Viajamos a Túcume en busca del chamán Orlando Vera, hijo del conocido maestro Santos Vera. Queríamos vivir una experiencia de ceremonia tradicional de San Pedro, de esas que se han ido heredando de padre a hijo o de maestro a discípulo desde siempre, desde los antiguos.

Túcume queda a unos treinta kilómetros al norte de Chiclayo, junto a un sitio arqueológico formado por edificios piramidales construidos en adobe por la cultura sicán o lambayeque hace unos mil años. El pueblo nuevo es amarillento, caluroso y de casas bajas, muchas de ellas coronadas de hierros de construcción, aunque esto último es característico de todo el Perú, los hierros de obras erizados sobre los techos esperando un piso más. Perú es un país de hogares sin terminar.

El centro de sanación de Orlando Vera queda en las afueras de Túcume, un poco más allá de las antiguas pirámides. Ahí fue la ceremonia, por la noche, al aire libre, con luna llena. Éramos más de diez y menos de veinte.

Antes de comenzar, en privado, Orlando nos explicó que, si bien siempre había trabajado con San Pedro, ahora usaba más la ayahuasca. Nos dijo que de esa forma la cura es más rápida que con los cactus.

Todos los pacientes tomaron ayahuasca menos nosotros dos que pedimos específicamente que nos dieran San Pedro, wuachuma, el cactus visionario de los Andes. Entonces uno de los dos ayudantes del chamán nos sirvió un vaso de líquido casi cristalino, no muy concentrado.

Media hora después una de las pacientes empezó a sentirse mal, realmente mal, creía que iba a morir. Orlando, en ese momento y luego en otras varias oportunidades, la hizo callar explicándole que ya se le pasaría, que la ayahuasca era así.

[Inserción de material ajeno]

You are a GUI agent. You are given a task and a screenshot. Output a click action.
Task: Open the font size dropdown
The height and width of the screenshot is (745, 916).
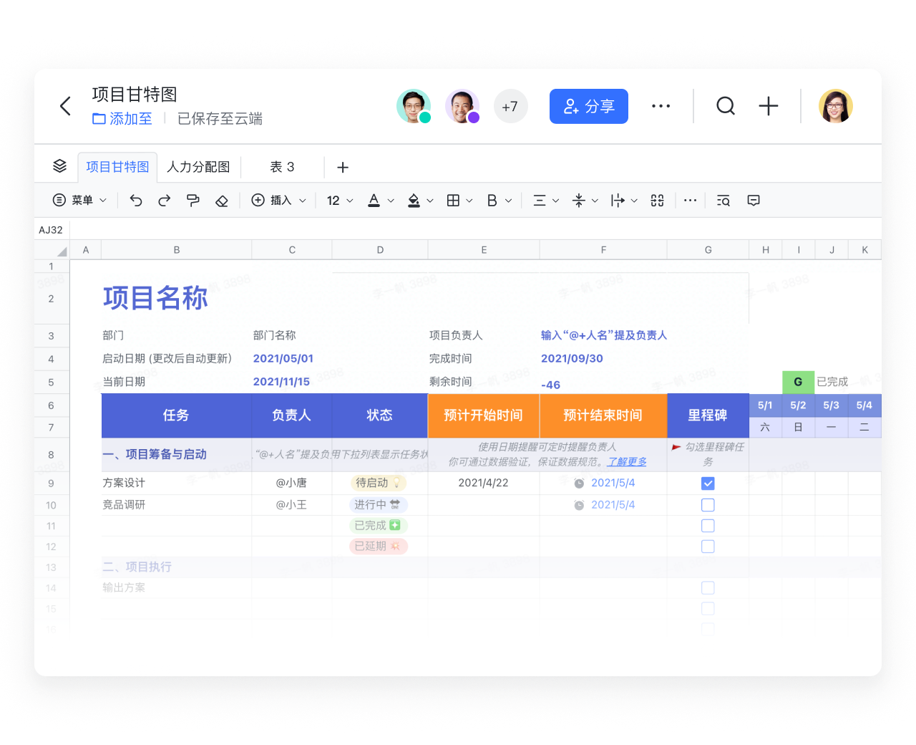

La ceremonia empezó con cantos frente a una mesa tradicional de espadas, santos, perfumes, caracoles y esas cosas. Los cantos eran en castellano y mencionaban a Jesusito y Diosito repetidas veces.

En la oscuridad la luna llena iluminaba fuerte, las sombras eran nítidas, cortantes. Los rezos emitían asperezas de maracas y soplidos. Finalizado uno de los cantos, Orlando y su maraca hicieron silencio, el aire quedó expectante por unos segundos y a continuación se escuchó el chirrido de un pájaro desde un árbol en las sombras. Entonces uno de los ayudantes del chamán dio cinco pasos al frente, se agachó, volvió a levantarse, revoleó una piedra hacia las ramas oscuras y el pájaro no volvió a interrumpir.

Pasados algunos rezos y más cantos Orlando comenzó a llevarse de a uno a los pacientes cuatro o cinco pasos más allá para frotarles espadas de metal y de madera por todo el cuerpo y luego consultarles en privado por sus dolencias en particular. Cuando llegó nuestro turno el chamán comprendió que con Vane estábamos en una frecuencia muy diferente a la del resto de los pacientes, un poco por haber tomado San Pedro en lugar de ayahuasca, pero sobre todo porque, a diferencia de los demás, no habíamos ido a curarnos de nada o, mejor dicho, no habíamos llegado a él arrastrados por el temor de ninguna dolencia en particular. Entonces nos sugirió que si queríamos podíamos irnos. Respondimos que sí y uno de los ayudantes nos llevó hasta el pueblo en motocar.

Pasamos el resto de la noche diciendo pavadas en la habitación del hotel, conectándonos con el humor, que tan difícil nos resulta contenerlo en las ceremonias.

Ahora seguimos hacia el norte, hacia Huancabamba, el pueblo de mayor tradición chamánica del Perú. Queda en las montañas, cerca de la frontera con Ecuador.